Dissolved methane and carbon dioxide fluxes in Subarctic and Arctic regions: Assessing measurement techniques and spatial gradients

• High resolution measurements revealed strong spatial heterogeneities in CH4 and CO2 fluxes.
• Highest dissolved CH4 and CO2 values were isolated covering <12% of the total study area.
• Substantial errors in regional extrapolations can be incurred if non-uniformity of fluxes is ignored.
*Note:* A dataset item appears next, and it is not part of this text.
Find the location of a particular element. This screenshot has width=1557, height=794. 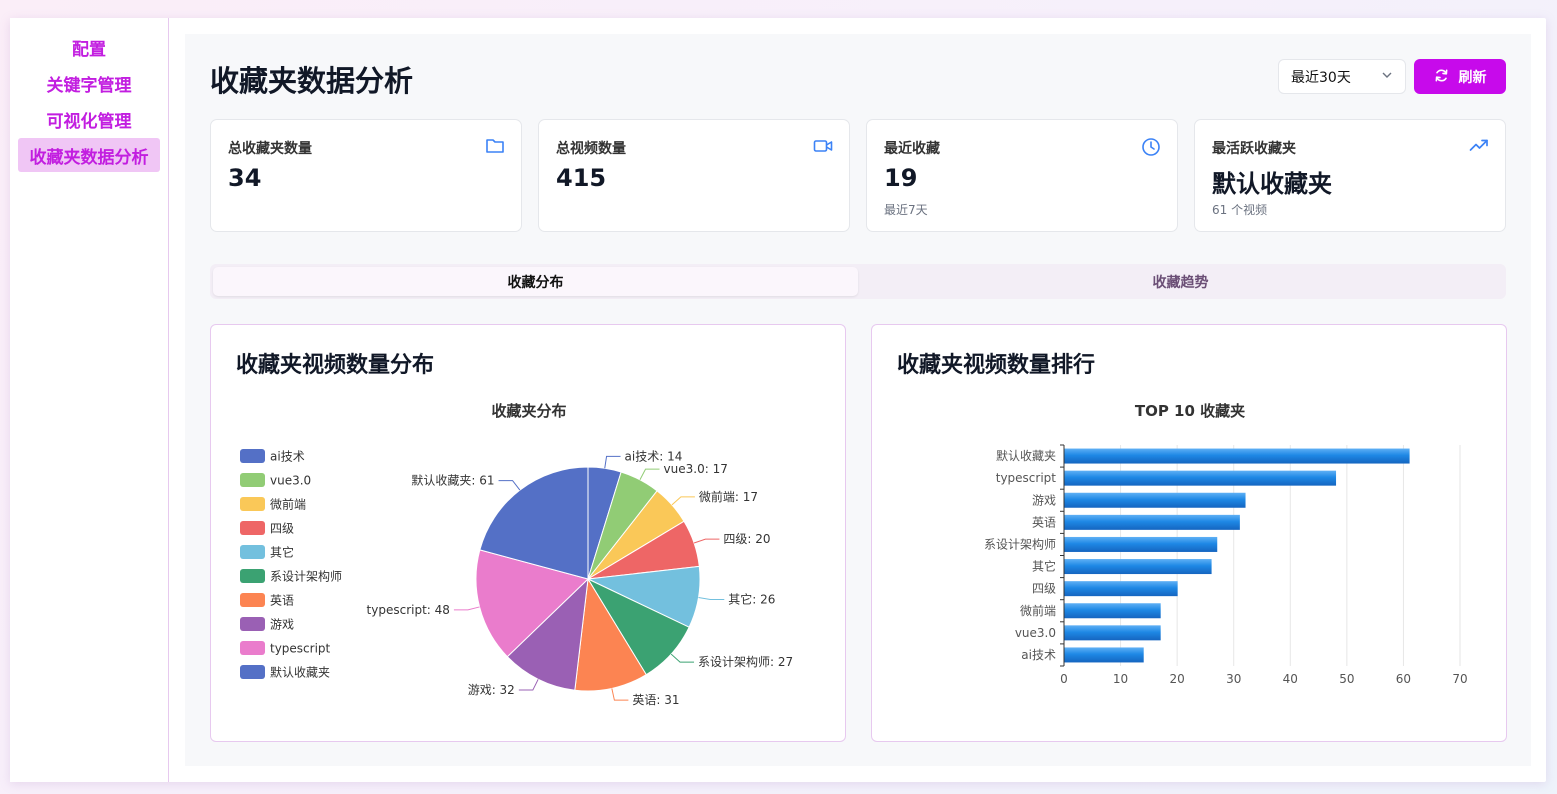

tab-trend: 收藏趋势 is located at coordinates (1180, 282).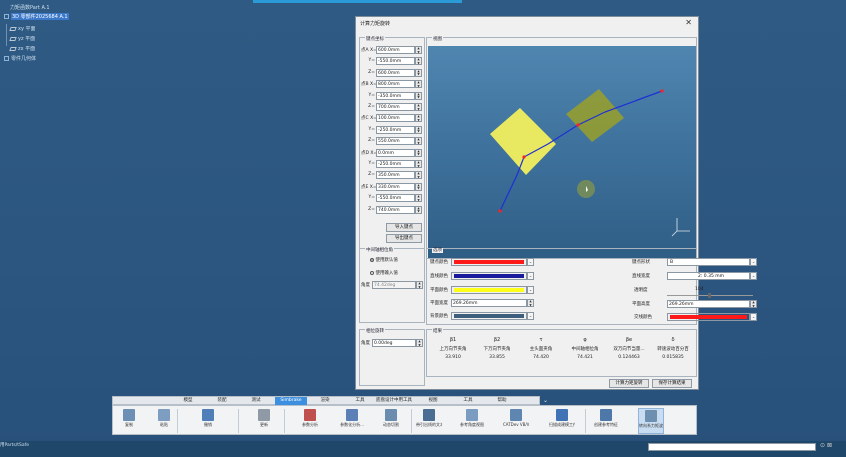 The height and width of the screenshot is (457, 846). I want to click on command-input, so click(732, 447).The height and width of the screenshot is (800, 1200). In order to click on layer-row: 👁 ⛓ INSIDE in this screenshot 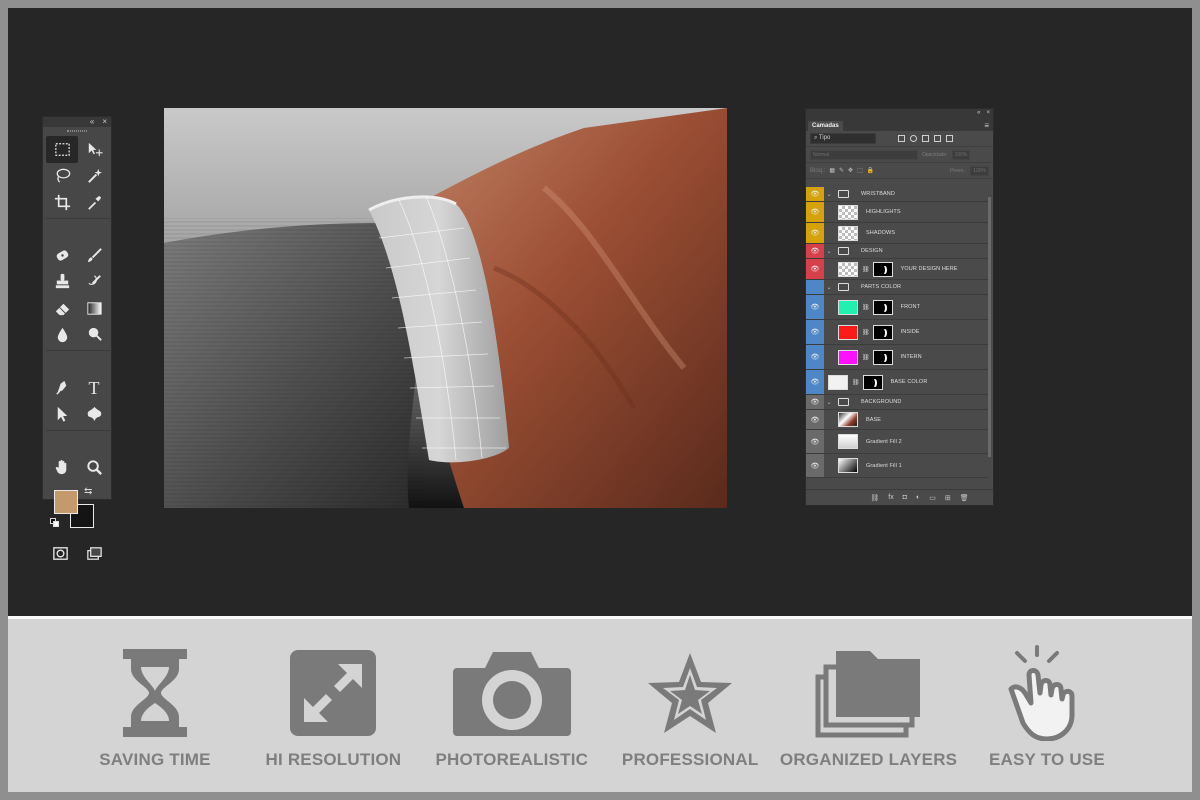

Here we use a portable method to obtain high spatial resolution measurements of concentrations and calculate diffusive water-to-air fluxes of CH4 and CO2 from two Subarctic coastal regions (Kasitsna and Jakolof Bays) and an Arctic lake (Toolik Lake). The goals of this study are to determine distributions of these concentrations and fluxes to (1) critically evaluate the established protocols of collecting discrete water samples for these determinations, and to (2) provide a first-order extrapolation of the regional impacts of these diffusive atmospheric fluxes. Our measurements show that these environments are highly heterogeneous. Areas with the highest dissolved CH4 and CO2 concentrations were isolated, covering less than 21% of the total lake and bay areas, and significant errors can be introduced if the collection of discrete water samples does not adequately characterize these spatial distributions. A first order extrapolation of diffusive fluxes to all Arctic regions with similar characteristics as Toolik Lake suggests that these lakes are likely supplying 0.21 and 15.77 Tg of CH4 and CO2 to the atmosphere annually, respectively. Similarly, we found that the Subarctic Coastal Ocean is likely supplying 0.027 Tg of CH4 annually and is taking up roughly 524 Tg of CO2 per year. Although diffusive fluxes at Toolik Lake may not be as substantial when comparing against present seep ebullition and spring ice-out values, warming in the Arctic may result in the increase of methane discharge and methane emissions to the atmosphere. Thus further work is needed to understand this changing environment. This study suggests that high spatial resolution measurement protocols, similar to the one used here, should be incorporated into field campaigns to reduce regional uncertainty and refine global emission estimates.